«Вечерняя песнь…», подражающая древнеегипетским гимнам, воспевает Эстер Русакову как существо высшего порядка, но одновременно ограничивает ее существование, привязывая его к существованию лирического героя, alter ego Хармса[518].
В отброшенной концовке «Лапы», о соединении Земляка-Хармса и Статуи-Эстер, их примирителем выступала Власть – не та ли самая, которая в «Вечерней песне…» посажена в / на разные части тела Эстер?
6.5. Стату?я
Эта героиня – само воплощение абсурда. Будучи статуей, она тем не менее вступает в любовные отношения с Земляком и беременеет (см. параграф 5.2).
Статуя руководит левитацией и гравитацией Земляка, будучи существом более высокого ранга, чем он.
По-видимому, она же фигурирует на заднем плане в сцене купания и обнажения Аменхотепа, на этот раз – в присущей ей роли статуи, элемента фона.
Имя Статуи, как и имя Земляка, претерпевает сдвиг от нарицательного к собственному. Перенос в нем ударения на второй слог – то ли просторечие, то ли игровое отклонение от нормы.
Статуя наследует хлебниковским образам – каменным бабам (у Хлебникова положительно осмысляемым, как репрезентирующим языческую Русь) и статуям (отрицательно осмысляемым, как репрезентирующим далекую от народа власть капитала), ср. «Завода слова духовенство…» [ «Старые речи»] (1921, п. 1931) и «Ночь в окопе»:
Главным же ее хлебниковским прототипом была Маркиза Дэзес из одноименной пьесы (1909, 1911, п. 1910).

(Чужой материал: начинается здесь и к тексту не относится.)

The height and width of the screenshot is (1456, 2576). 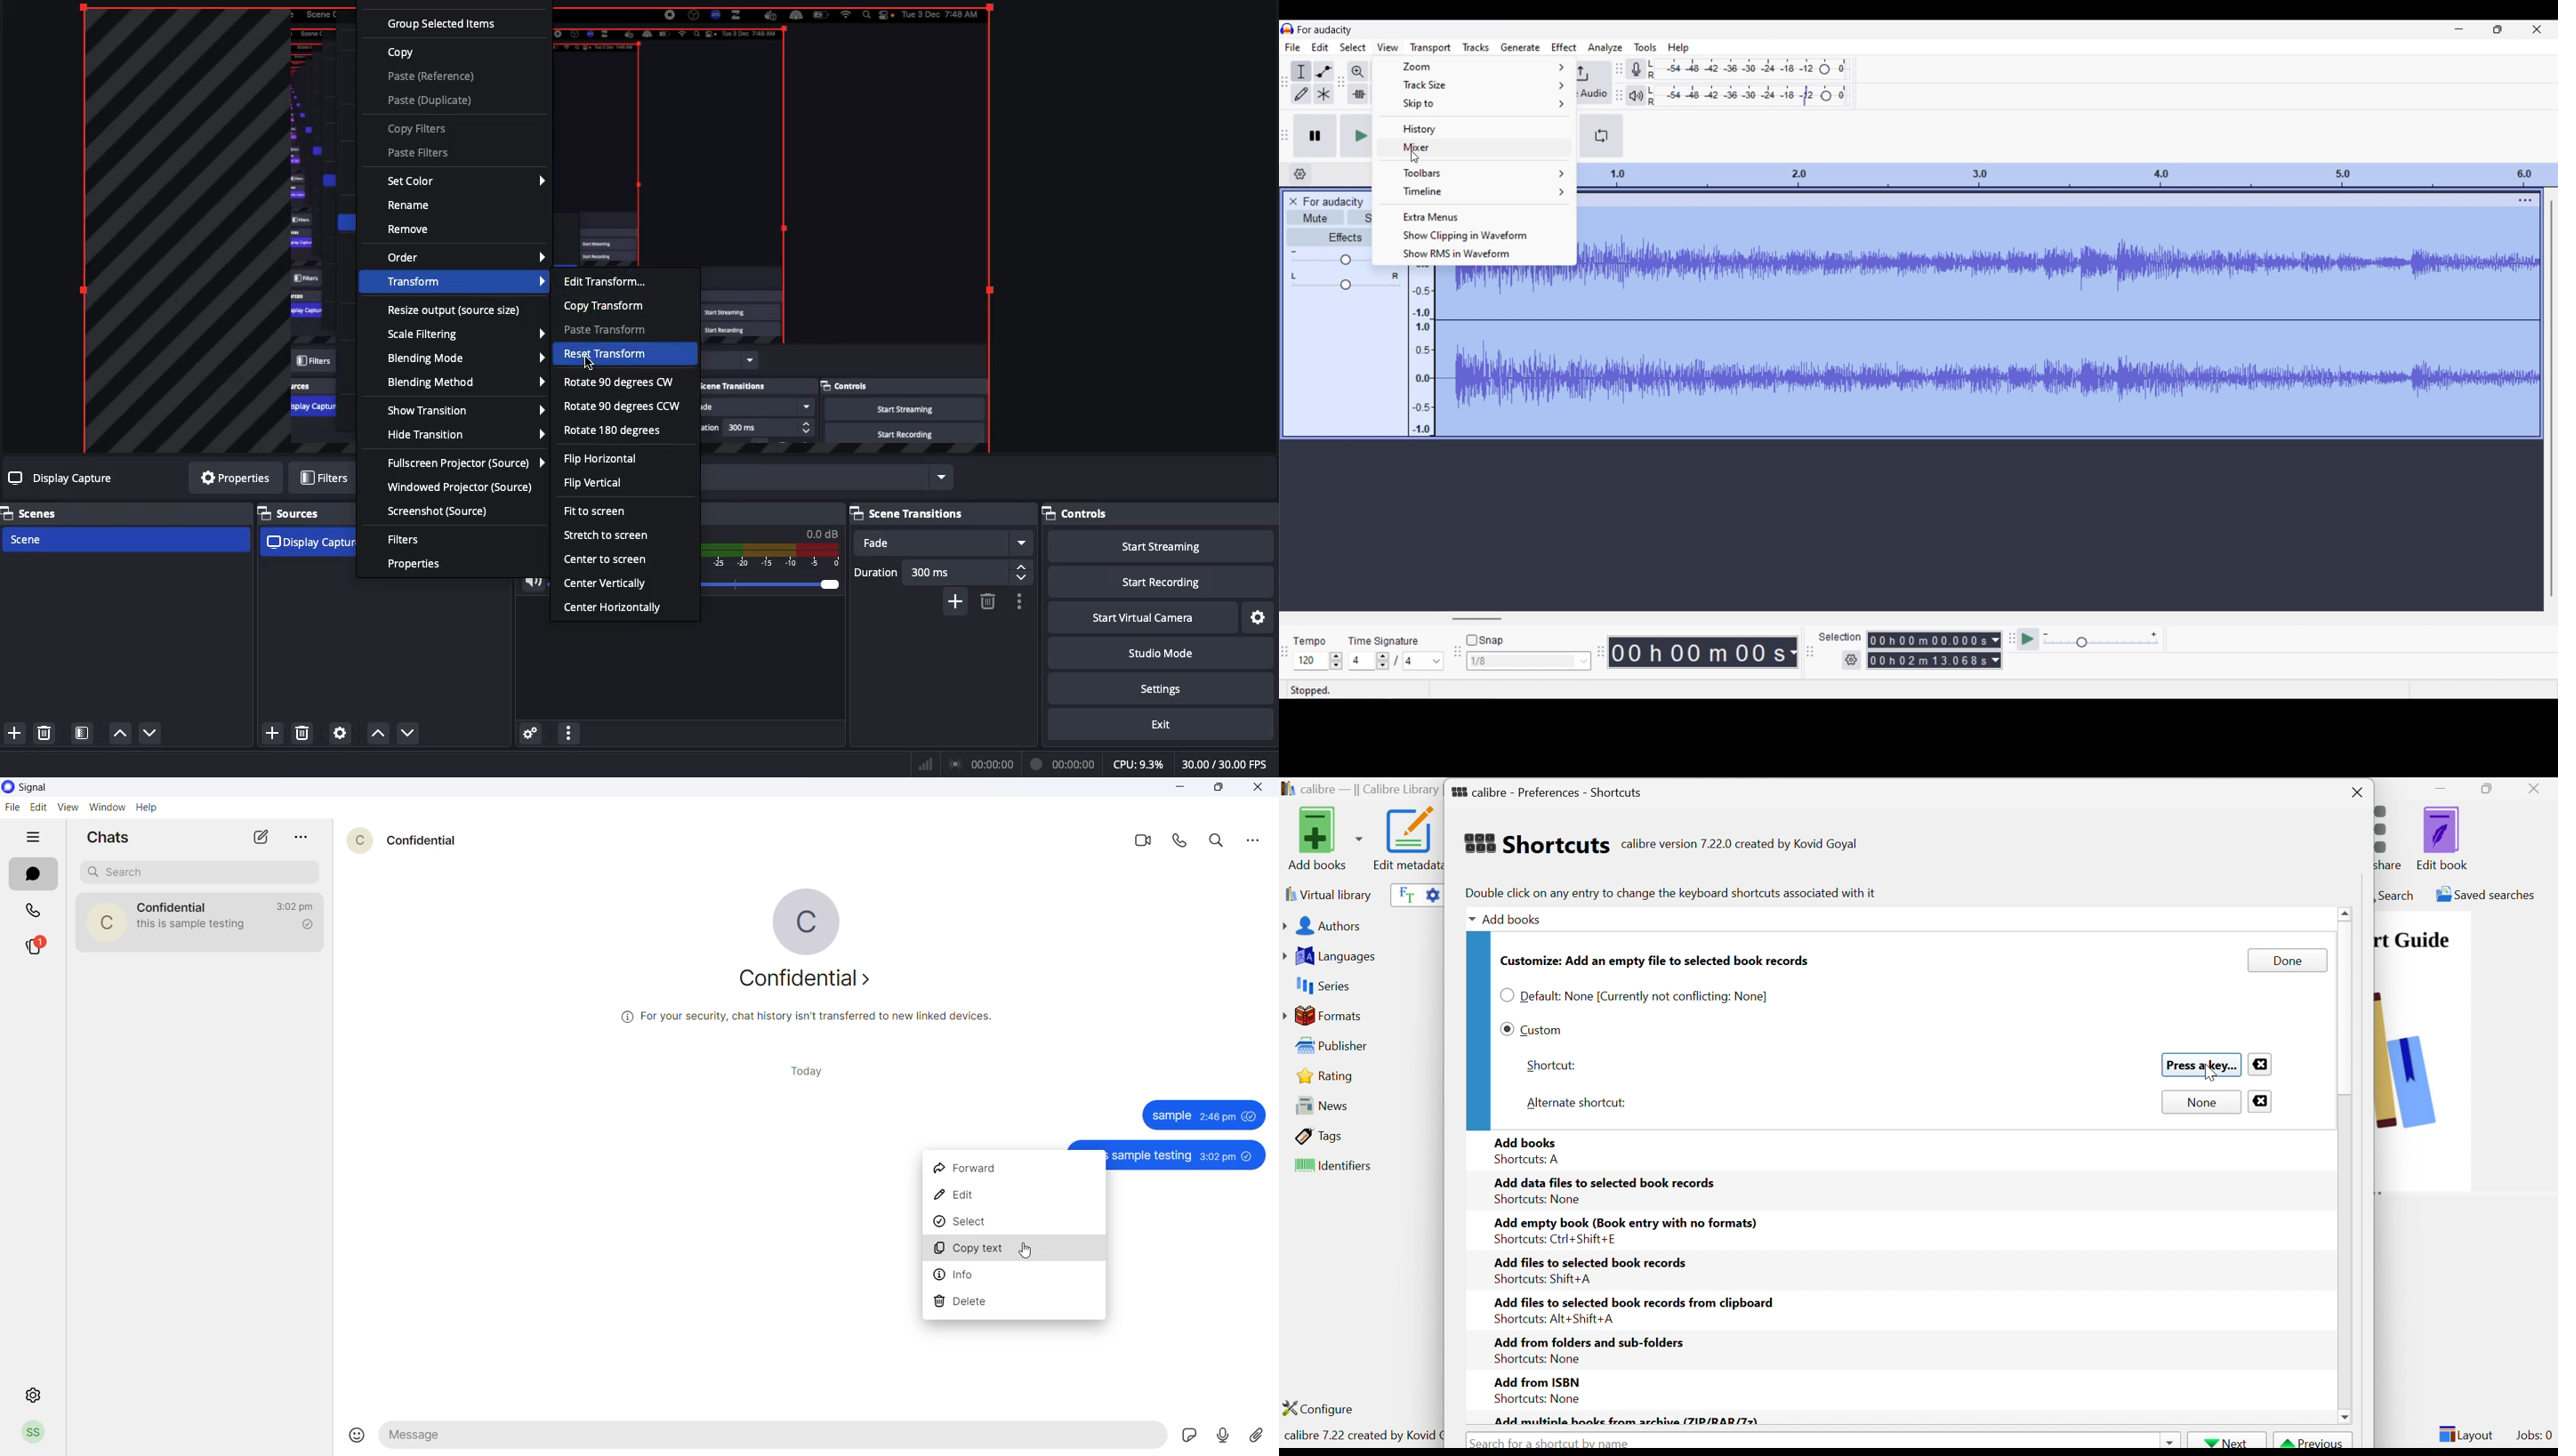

Оттуда происходят следующие метаморфозы:
На выставке эта героиня, по всей видимости, сходит с картины и оживает (вариант: оживает, будучи статуей), комментируя свое новое состояние так:
<Маркиза Дэзес> Я здесь не чувствую мой вес. Так здесь все легко и истинно-изысканно [4: 228];
<Маркиза Дэзес> Но почему улыбка с скромностью ученицы готова ответить: я из камня и голубая-с [4: 234].
Затем оживают соболя Маркизы Дэзес. Она встречает партнера (Спутника), с которым у нее немедленно завязывается роман. Но в тот момент, когда она с ним хочет бежать, одежды спадают с нее, она оказывается с ним на берегу реки (!), и они, в позе любовного тяготения друг к другу, окаменевают, превращаясь в статуи:
<Спутник> Бежим!
<Маркиза Дэзес>… Мои ноги окаменели! Жестокий, ты смеешься?… Безжалостный, прощай! Больше я уже не в состоянии подать тебе руки, ни ты мне. Прощай!
<Спутник> Прощай. На нас надвигается уж что-то. Мы прирастаем к полу. Мы делаемся единое с его камнем… Прощай!
<Маркиза Дэзес > Прощай!…
<Спутник>… Тебе не кажется, что мы сидим на прекрасном берегу, прекрасные и нагие, видя себя чужими и беседуя? Слышишь?
<Маркиза Дэзес> Слышу, слышу! Да, мы разговариваем на берегу ручья! Но я окаменела в знаке любви и прощания, и теперь, когда с меня спадают последние одежды, я не в состоянии сделать необходимого движения.
<Спутник> Увы, увы!… Но что это? и губы каменеют, и пора умолкнуть. Молчим! Молчим!
<Маркиза Дэзес> Умолкаю…
<Голос из другого мира> Как прекрасны эти два изваяния, изображающие страсть, разделенную сердцами и неподвижностью.
– Да. Снежная глина безукоризненно передает очертания их тел [4: 237–238].
О том, что обэриуты включая Хармса «вышли» из «Маркизы Дэзес», существуют наблюдения Н. И. Харджиева (см. первый эпиграф на с.